**EXERCISE AIM:** All of the entries are to be returned word for word.

Start of PROVIDED RECORDS

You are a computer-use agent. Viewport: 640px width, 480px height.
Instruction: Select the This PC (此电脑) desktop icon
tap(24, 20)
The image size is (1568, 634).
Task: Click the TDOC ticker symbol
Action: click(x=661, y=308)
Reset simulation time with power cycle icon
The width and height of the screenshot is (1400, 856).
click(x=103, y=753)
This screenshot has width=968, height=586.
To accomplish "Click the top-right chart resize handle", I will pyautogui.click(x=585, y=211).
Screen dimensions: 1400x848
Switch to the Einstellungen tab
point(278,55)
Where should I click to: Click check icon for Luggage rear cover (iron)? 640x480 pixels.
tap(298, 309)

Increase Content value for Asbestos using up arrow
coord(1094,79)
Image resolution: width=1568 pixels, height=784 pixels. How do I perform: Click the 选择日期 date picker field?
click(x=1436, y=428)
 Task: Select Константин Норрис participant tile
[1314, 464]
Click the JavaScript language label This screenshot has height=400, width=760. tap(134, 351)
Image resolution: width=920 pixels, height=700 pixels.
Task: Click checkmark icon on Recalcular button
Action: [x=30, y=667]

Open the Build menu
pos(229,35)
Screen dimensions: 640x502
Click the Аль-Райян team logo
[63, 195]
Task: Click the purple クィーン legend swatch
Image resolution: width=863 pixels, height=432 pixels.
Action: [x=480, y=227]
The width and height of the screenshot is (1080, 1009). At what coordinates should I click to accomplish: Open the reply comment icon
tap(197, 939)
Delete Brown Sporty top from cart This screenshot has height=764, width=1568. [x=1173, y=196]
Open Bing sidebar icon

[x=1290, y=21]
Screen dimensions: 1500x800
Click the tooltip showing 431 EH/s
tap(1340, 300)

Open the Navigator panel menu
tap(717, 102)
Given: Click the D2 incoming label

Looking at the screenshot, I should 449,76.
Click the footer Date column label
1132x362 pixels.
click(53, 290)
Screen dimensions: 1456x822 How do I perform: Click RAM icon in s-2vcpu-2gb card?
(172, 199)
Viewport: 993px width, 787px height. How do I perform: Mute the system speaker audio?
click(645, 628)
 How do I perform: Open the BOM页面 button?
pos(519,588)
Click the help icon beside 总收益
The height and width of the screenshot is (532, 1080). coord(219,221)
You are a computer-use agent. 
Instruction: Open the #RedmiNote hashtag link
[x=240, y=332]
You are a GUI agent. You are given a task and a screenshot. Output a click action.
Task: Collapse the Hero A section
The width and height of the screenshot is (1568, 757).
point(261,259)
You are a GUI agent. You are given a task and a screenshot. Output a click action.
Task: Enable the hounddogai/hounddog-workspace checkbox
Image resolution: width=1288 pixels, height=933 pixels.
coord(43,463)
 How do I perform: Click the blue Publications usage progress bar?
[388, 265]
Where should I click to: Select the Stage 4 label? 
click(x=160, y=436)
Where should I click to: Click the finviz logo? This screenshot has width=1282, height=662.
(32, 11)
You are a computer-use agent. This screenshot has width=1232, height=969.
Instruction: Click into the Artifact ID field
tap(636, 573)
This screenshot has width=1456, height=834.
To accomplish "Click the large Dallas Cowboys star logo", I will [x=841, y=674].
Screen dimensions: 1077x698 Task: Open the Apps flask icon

End of PROVIDED RECORDS

**RESULT FOR THIS TASK:**
You are a computer-use agent. Viewport: 640px width, 480px height.
Instruction: Select the This PC (此电脑) desktop icon
tap(24, 20)
The image size is (1568, 634).
Task: Click the TDOC ticker symbol
Action: click(x=661, y=308)
Reset simulation time with power cycle icon
The width and height of the screenshot is (1400, 856).
click(x=103, y=753)
This screenshot has width=968, height=586.
To accomplish "Click the top-right chart resize handle", I will pyautogui.click(x=585, y=211).
Screen dimensions: 1400x848
Switch to the Einstellungen tab
point(278,55)
Where should I click to: Click check icon for Luggage rear cover (iron)? 640x480 pixels.
tap(298, 309)

Increase Content value for Asbestos using up arrow
coord(1094,79)
Image resolution: width=1568 pixels, height=784 pixels. How do I perform: Click the 选择日期 date picker field?
click(x=1436, y=428)
 Task: Select Константин Норрис participant tile
[1314, 464]
Click the JavaScript language label This screenshot has height=400, width=760. tap(134, 351)
Image resolution: width=920 pixels, height=700 pixels.
Task: Click checkmark icon on Recalcular button
Action: [x=30, y=667]

Open the Build menu
pos(229,35)
Screen dimensions: 640x502
Click the Аль-Райян team logo
[63, 195]
Task: Click the purple クィーン legend swatch
Image resolution: width=863 pixels, height=432 pixels.
Action: [x=480, y=227]
The width and height of the screenshot is (1080, 1009). At what coordinates should I click to accomplish: Open the reply comment icon
tap(197, 939)
Delete Brown Sporty top from cart This screenshot has height=764, width=1568. [x=1173, y=196]
Open Bing sidebar icon

[x=1290, y=21]
Screen dimensions: 1500x800
Click the tooltip showing 431 EH/s
tap(1340, 300)

Open the Navigator panel menu
tap(717, 102)
Given: Click the D2 incoming label

Looking at the screenshot, I should 449,76.
Click the footer Date column label
1132x362 pixels.
click(53, 290)
Screen dimensions: 1456x822 How do I perform: Click RAM icon in s-2vcpu-2gb card?
(172, 199)
Viewport: 993px width, 787px height. How do I perform: Mute the system speaker audio?
click(645, 628)
 How do I perform: Open the BOM页面 button?
pos(519,588)
Click the help icon beside 总收益
The height and width of the screenshot is (532, 1080). coord(219,221)
You are a computer-use agent. 
Instruction: Open the #RedmiNote hashtag link
[x=240, y=332]
You are a GUI agent. You are given a task and a screenshot. Output a click action.
Task: Collapse the Hero A section
The width and height of the screenshot is (1568, 757).
point(261,259)
You are a GUI agent. You are given a task and a screenshot. Output a click action.
Task: Enable the hounddogai/hounddog-workspace checkbox
Image resolution: width=1288 pixels, height=933 pixels.
coord(43,463)
 How do I perform: Click the blue Publications usage progress bar?
[388, 265]
Where should I click to: Select the Stage 4 label? 
click(x=160, y=436)
Where should I click to: Click the finviz logo? This screenshot has width=1282, height=662.
(32, 11)
You are a computer-use agent. This screenshot has width=1232, height=969.
Instruction: Click into the Artifact ID field
tap(636, 573)
This screenshot has width=1456, height=834.
To accomplish "Click the large Dallas Cowboys star logo", I will [x=841, y=674].
Screen dimensions: 1077x698 Task: Open the Apps flask icon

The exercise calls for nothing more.